Kaidah ini mengajarkan kepada kita, bahwa dalil-dalil yang berlatar belakang kasus tertentu, tidak hanya berlaku untuk kasus tersebut pada waktu itu saja. Tetapi juga berlaku terhadap kasus sejenis pada masa sesudahnya, bahkan kasus-kasus yang tercakup dalam keumuman lafazh tersebut. Dan tentunya, kasus yang sejenis menempati peringkat utama terhadap pemberlakuan ayat tersebut.

Oleh karena itu, dalam ayat ini terdapat dua pedoman.

1. Kasus khusus, yaitu tentang kebohongan al-Walîd dan sunnah tabayyun dari Rasûlillâh Shallallahu ‘alaihi wa sallam . Jika tidak melakukan tabayyun, bisa berakibat vonis murtad, peperangan dan pembunuhan.

2. Indikasi umum yang terkandung dalam dua kata bernada muthlak, yaitu “fâsiq”, dan “naba`”.

Fâsiq, ini berkaitan dengan kualitas pembawa berita. Dalam istilah ahli hadits disebut “rijâl” atau “sanad”. Sedangkan “naba`” yang berarti masalah penting, dan dalam istilah ahli hadits disebut matan (substansi berita).

Pada poin ini, kesalahan sebagian orang ialah menyempitkan makna ayat ini dengan mengatakan, jika yang membawa isu (kabar) tersebut atau bahkan yang memberi vonis tersebut seorang ustadz, maka sudah pasti benar, karena ia (ustadz itu) orang shâlih. Sebaliknya, apabila –ternyata- vonis ustadz tersebut salah, karena berdasarkan persangkaan tanpa tabayyun, apakah kita akan menyematkan pada ustadz tersebut sebagai “fâsiq”?

Tatkala Penulis bertanya tentang hal ini kepada al-‘Allâmah Syaikh ‘Ali Hasan al-Halabi – hafizhahullâh- beliau menjawab dengan tegas: “Engkau perhatikan sabab nuzûl ayat tersebut. Bukankah turun berkenaan tentang shahâbi (sahabat Nabi)?”
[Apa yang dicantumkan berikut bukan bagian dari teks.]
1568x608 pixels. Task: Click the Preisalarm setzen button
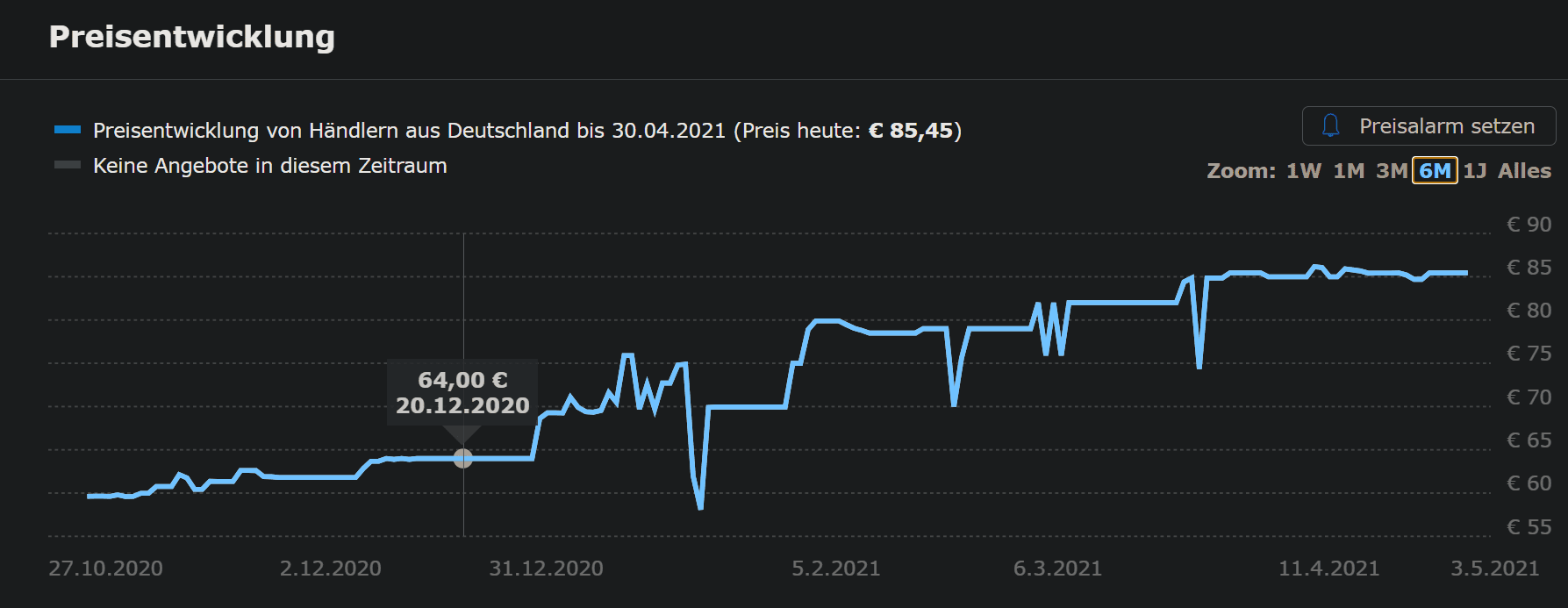[1428, 126]
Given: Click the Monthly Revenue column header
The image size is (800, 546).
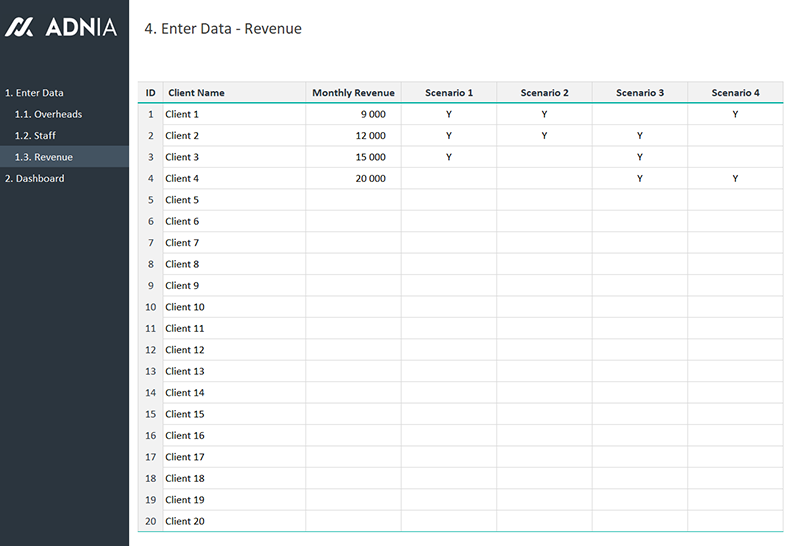Looking at the screenshot, I should tap(353, 93).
Maksud beliau –hafizhahullâh-, bahwasanya shahâbi sudah tentu ‘âdil (legitimate), bahkan ta`dîl (legitimasi) para sahabat dari Allah ialah “radhiyallâhu’anhum waradhû ‘anhu”. Artinya, Allah telah meridhai mereka, dan mereka pun meridhai-Nya.
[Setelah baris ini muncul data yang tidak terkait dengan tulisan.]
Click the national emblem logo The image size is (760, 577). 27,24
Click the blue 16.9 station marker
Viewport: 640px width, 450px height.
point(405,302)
Kurang legitimate apa shahâbi? Tetapi Nabi Shallallahu ‘alaihi wa sallam tetap menyuruh Khâlid ibnul-Walîd agar melakukan tabayyun atau tatsabbut (cross check), karena pengaduan al-Walîd ini akan berakibat fatal. Kasus ini lebih utama dalam penerapan ayat di atas dari pada keumuman lafazh.

Kesimpulan yang bisa diambil dari ayat ini sebagai berikut.

  1. Ayat ini merupakan pelajaran adab bagi orang beriman dalam menghadapi suatu isu atau berita yang belum jelas.
  2. Pelaksanaan perintah tabayyun, merupakan ibaadah yang dapat meningkatkan iman. Dan meninggalkan tabayyun dapat mengurangi iman.
  3. Kewajiban tabayyun dibebankan kepada orang yang menerima kabar berita dan akan menjatuhkan vonis terhadap pihak yang tertuduh.
  4. Dilanggarnya perintah tabayyun, dapat berdampat pada kerusakan hubungan pribadi dan masyarakat.
  5. Penyesalan di dunia maupun akhirat akan ditimpakan kepada orang yang menerima isu negatif, menyebarkannya, serta kepada orang yang menjatuhkan vonis tanpa melakukan tabayyun terlebih dahulu.

Demikian, tafsir ringkas ini. Semoga Allah Azza wa Jalla memuliakan kita dengan hidâyatut-taufîq, sehingga kita berlapang dada dengan nasihat ini. Wa âkhiru da’wânâ, ‘anil-hamdu lillâhi Rabbil ‘âlamîn.